+++ Excerpt to read +++
Next Level Monthly Meet-up:  https://www.nextleveluniverse.com/monthly-meetups/

_______________________

We love connecting with you guys! Reach out on Instagram, Facebook, or via email. We’re here to support you in your personal and professional development journey.

Instagram 📷
Kevin: https://www.instagram.com/neverquitkid/
Alan: https://www.instagram.com/alazaros88/

Facebook ✍
Alan: https://www.facebook.com/alan.lazaros
Kevin: https://www.facebook.com/kevin.palmieri.90/

Email 💬
Kevin@nextleveluniverse.com
Alan@nextleveluniverse.com

LinkedIn ✍
Kevin: https://www.linkedin.com/in/kevin-palmieri-5b7736160/
Alan: https://www.linkedin.com/in/alanlazarosllc/

_______________________

Show notes:
(2:53) Circumstances matter
(6:45) Optimal decision changes and shifts
(11:29) Mastering life’s surprises with care and grace
(12:44) Be real about your circumstances…
(16:46) At NLU, we want you to win! So, we’re giving you tools and resources to ensure your success. Join our Monthly Meet-up every first Thursday of the month at 6 PM. https://www.nextleveluniverse.com/monthly-meetups/
(18:17) Don’t get stuck: A journey of self-discovery and potential
(21:22) The transformative power of self-awareness for growth
(24:09) Maturity: Growing from authenticity
(32:24) Outro

Speaker 1:

Next Level Nation. Welcome back to another episode of Next Level University, where we help you level up your life, your love, your health and your wealth. We hope you enjoyed yesterday's episode. It was Freestyle Friday. The hardest part of success is sustaining it. That's what we talked about Freestyle Friday.

Speaker 1:

I love Freestyle Fridays Also. I forgot I wanted to do Freestyle Fridays with the lights off also. I forgot I wanted to do Freestyle Fridays with the lights off. You and I haven't discussed it, but maybe we can do that. Okay, I think it'd be cool. Just a thought, just a thought.

Speaker 1:

Today reps number 1,678, be real about your circumstances. This thought kind of came, I guess, from a couple different places, but Alan and I were talking about this in Freestyle Friday, where we were talking about how not everybody is going to be the best in the world at something or not everybody can just go accomplish whatever it is that they believe that they can accomplish. It's a really cool quote to say you're capable of anything, or you can accomplish anything, or you can do whatever you believe you can do. But it just isn't real. It's just not a real thing.
+++
▶ Work instructions:
Reproduce the episode notes between "We love connecting" and "professional development journey.", inclusive, with "support" swapped for "encourage".
+++ Data section +++
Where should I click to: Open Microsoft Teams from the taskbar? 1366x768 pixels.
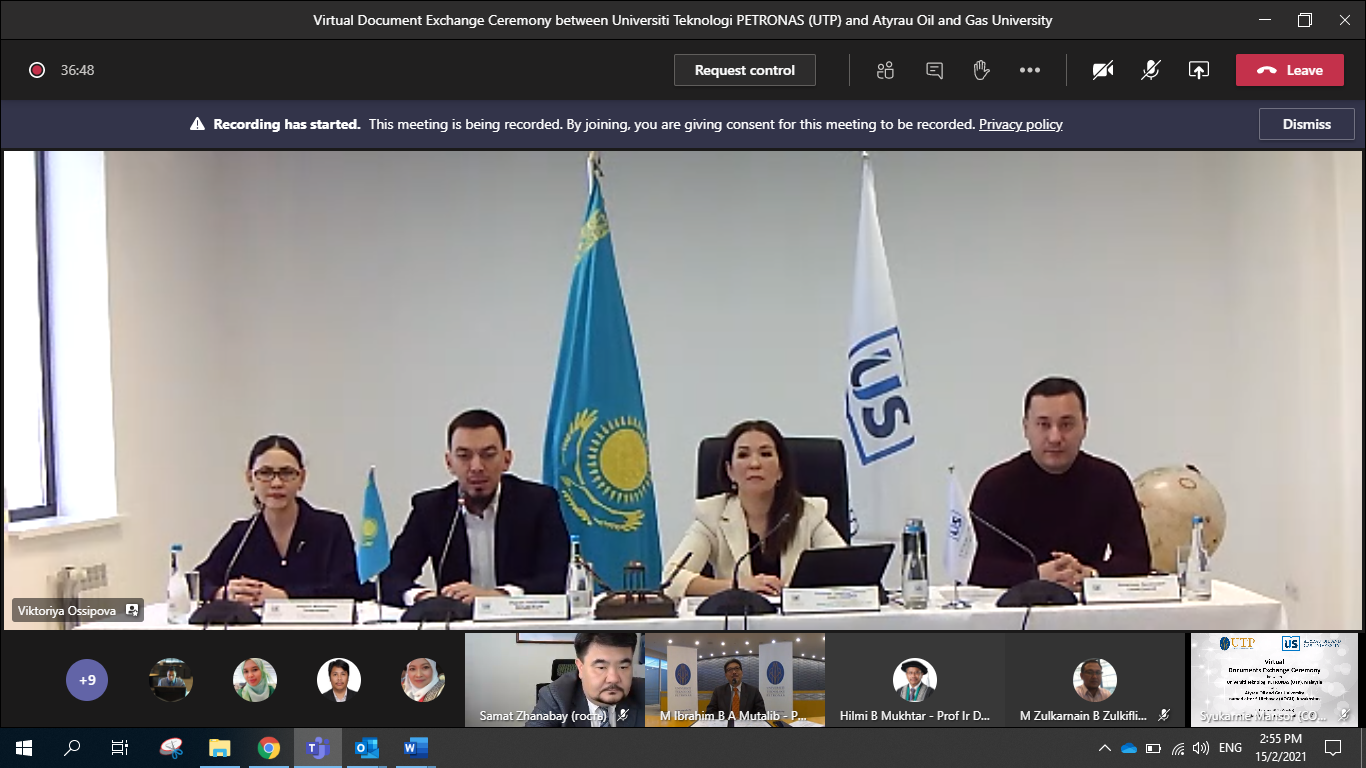[318, 747]
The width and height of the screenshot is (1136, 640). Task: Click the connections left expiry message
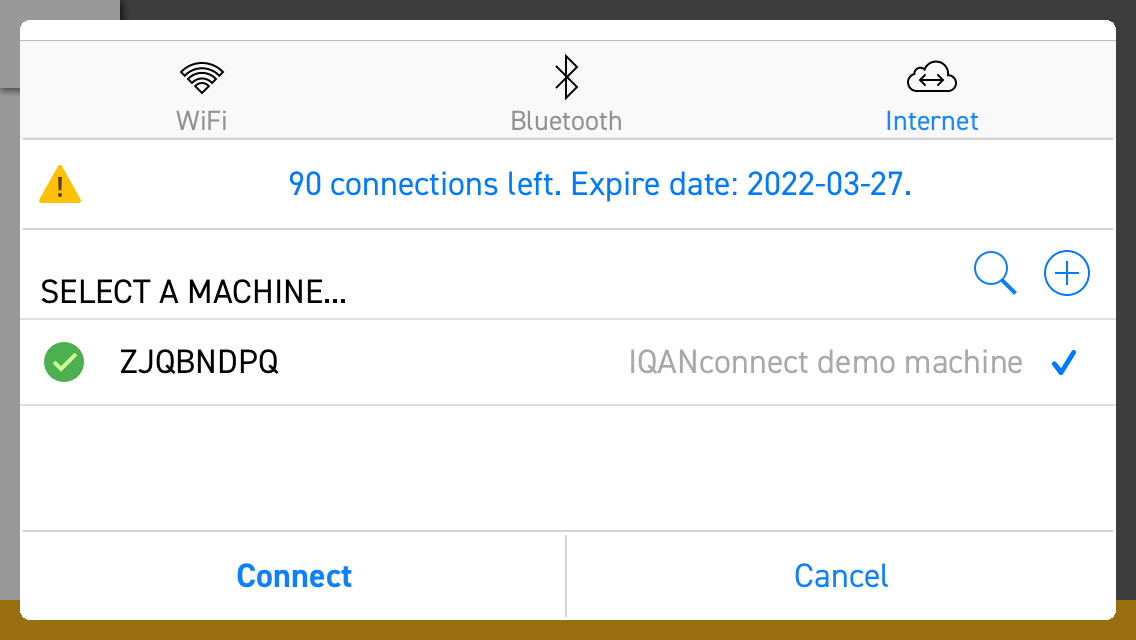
+++
▶ Completed task:
We love connecting with you guys! Reach out on Instagram, Facebook, or via email. We’re here to encourage you in your personal and professional development journey.